Stored data
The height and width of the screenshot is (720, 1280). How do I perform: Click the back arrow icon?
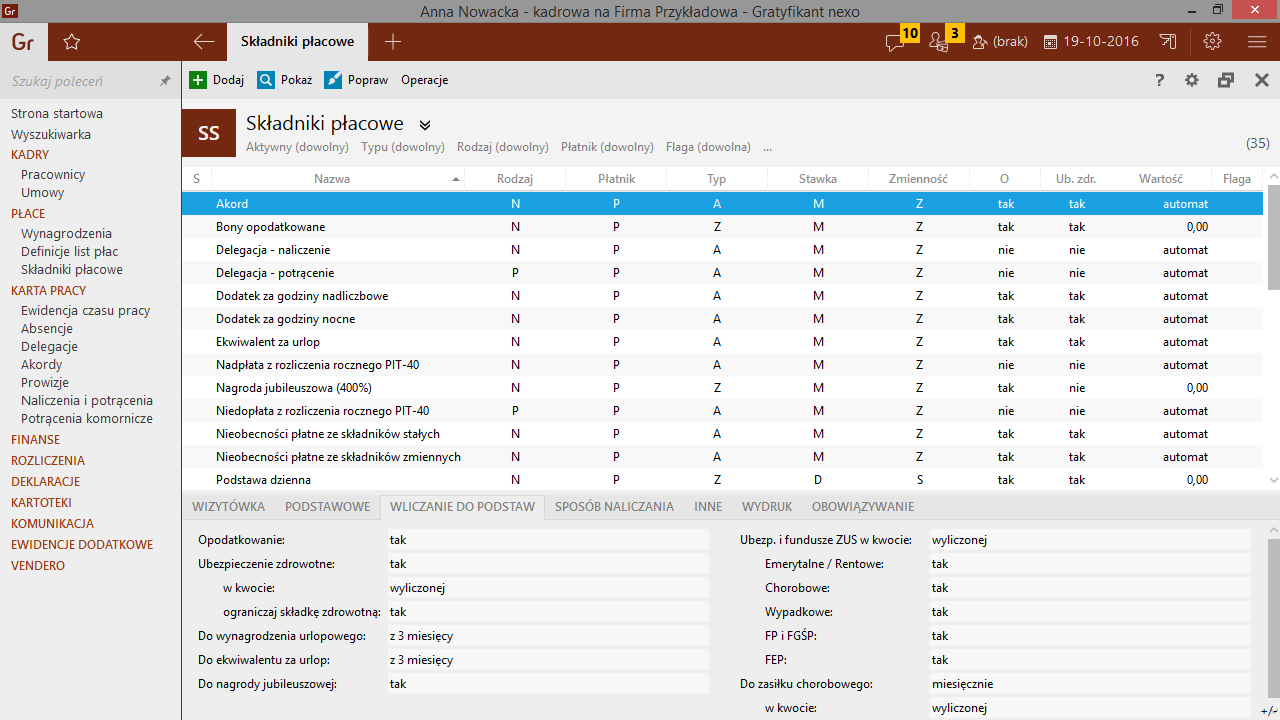pyautogui.click(x=204, y=42)
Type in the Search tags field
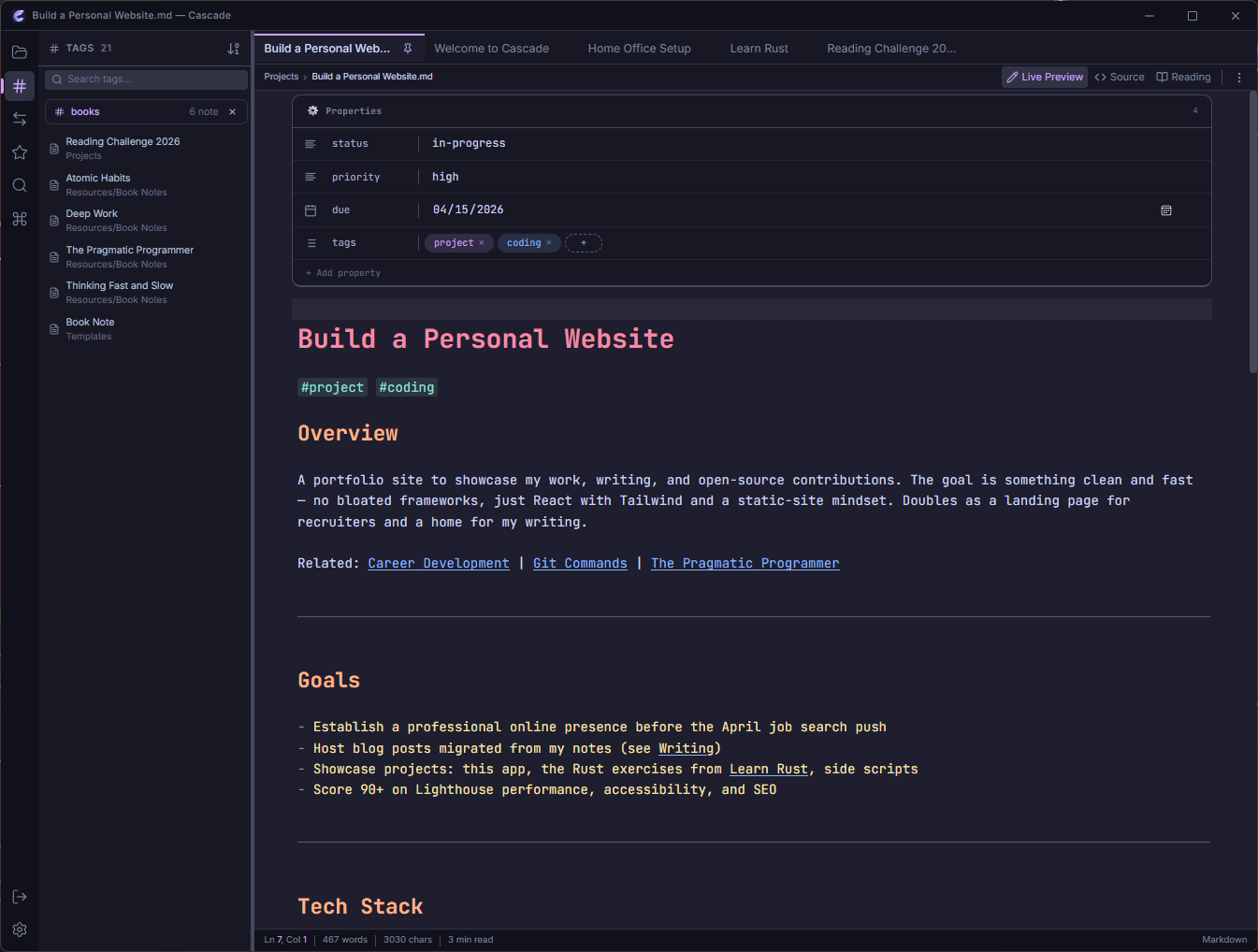This screenshot has width=1258, height=952. coord(146,79)
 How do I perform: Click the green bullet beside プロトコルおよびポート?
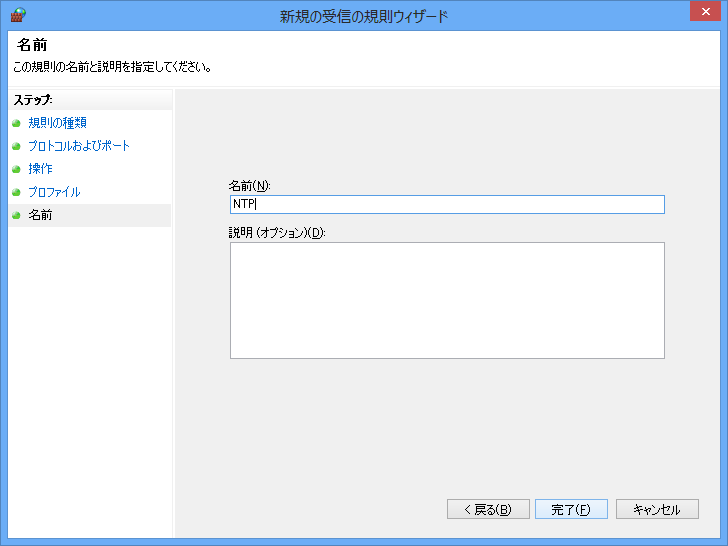pos(16,146)
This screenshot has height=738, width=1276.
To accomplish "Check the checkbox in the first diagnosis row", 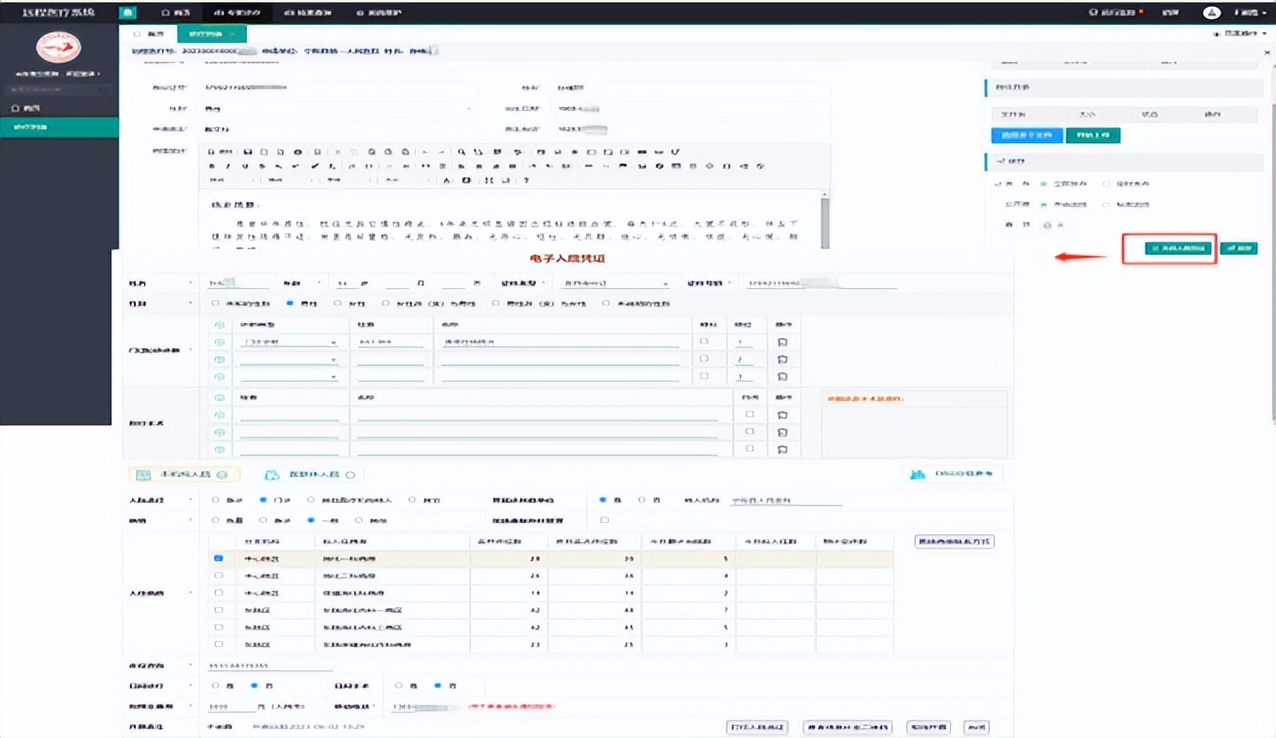I will click(x=704, y=342).
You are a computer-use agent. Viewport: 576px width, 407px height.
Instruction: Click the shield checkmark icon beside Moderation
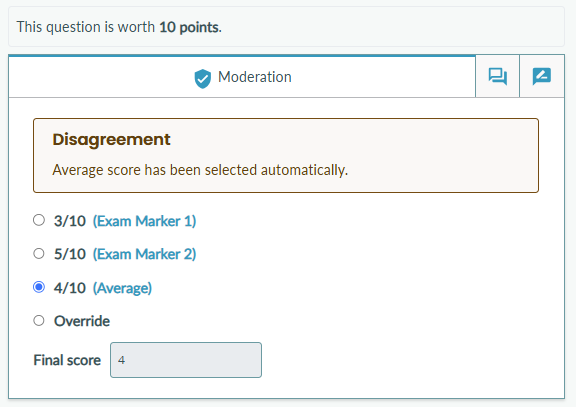(202, 79)
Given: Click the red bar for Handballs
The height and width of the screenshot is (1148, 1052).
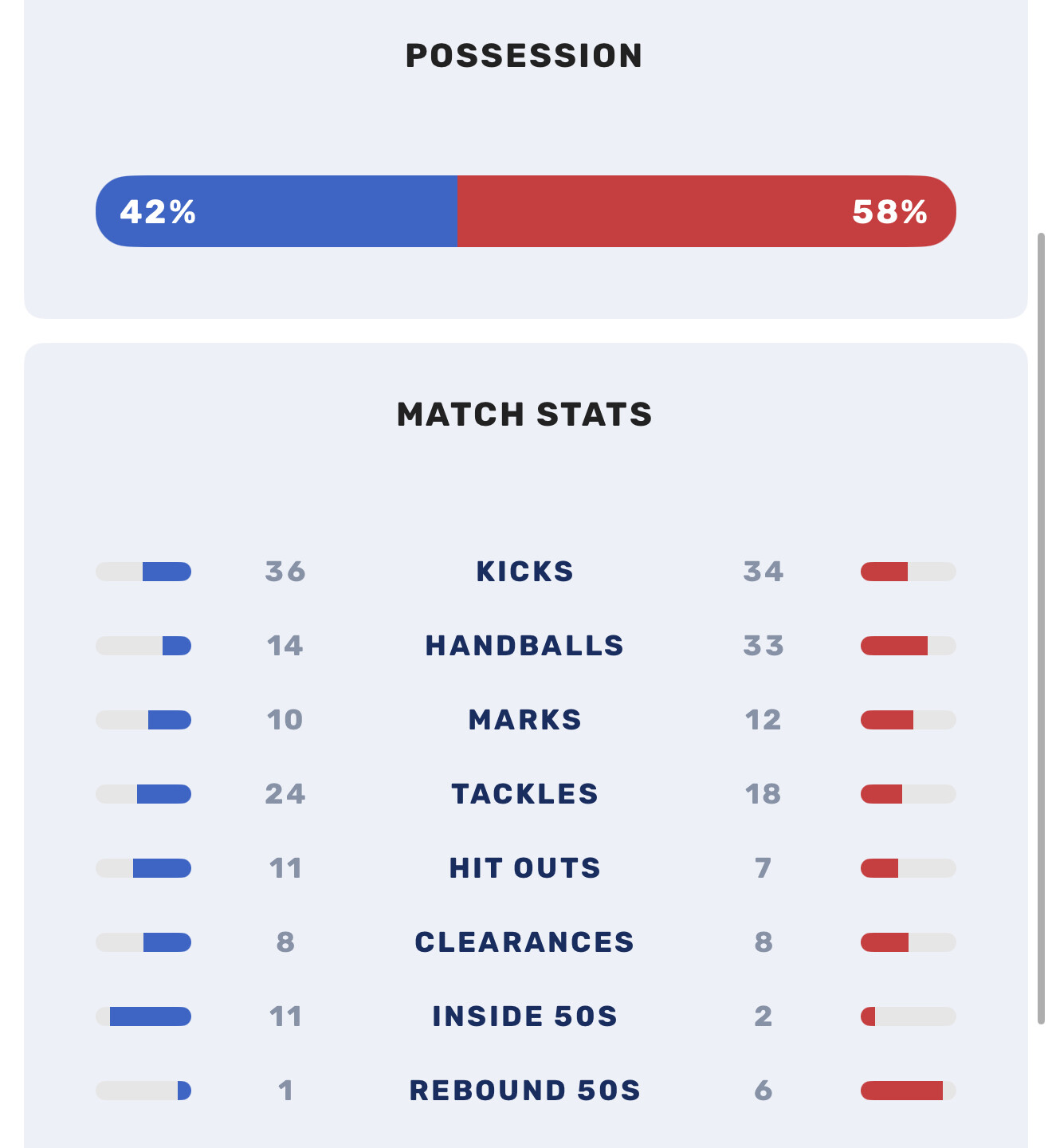Looking at the screenshot, I should point(894,646).
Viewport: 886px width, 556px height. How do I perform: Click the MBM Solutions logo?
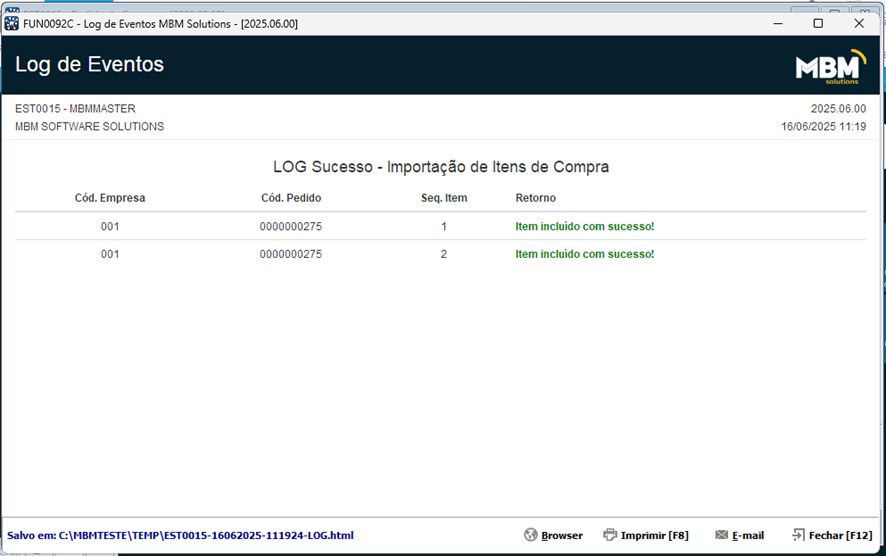click(x=830, y=67)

● **What you need to do**
Please set down exactly the lines from the one holding "Instruction: Click the" through the last line of the entries, both ends included, and skip pictures.

● **Answer for this exercise**
Instruction: Click the shield checkmark icon beside Moderation
(202, 79)
Given: Click the red bar for Handballs
The height and width of the screenshot is (1148, 1052).
Looking at the screenshot, I should point(894,646).
Viewport: 886px width, 556px height. How do I perform: Click the MBM Solutions logo?
click(x=830, y=67)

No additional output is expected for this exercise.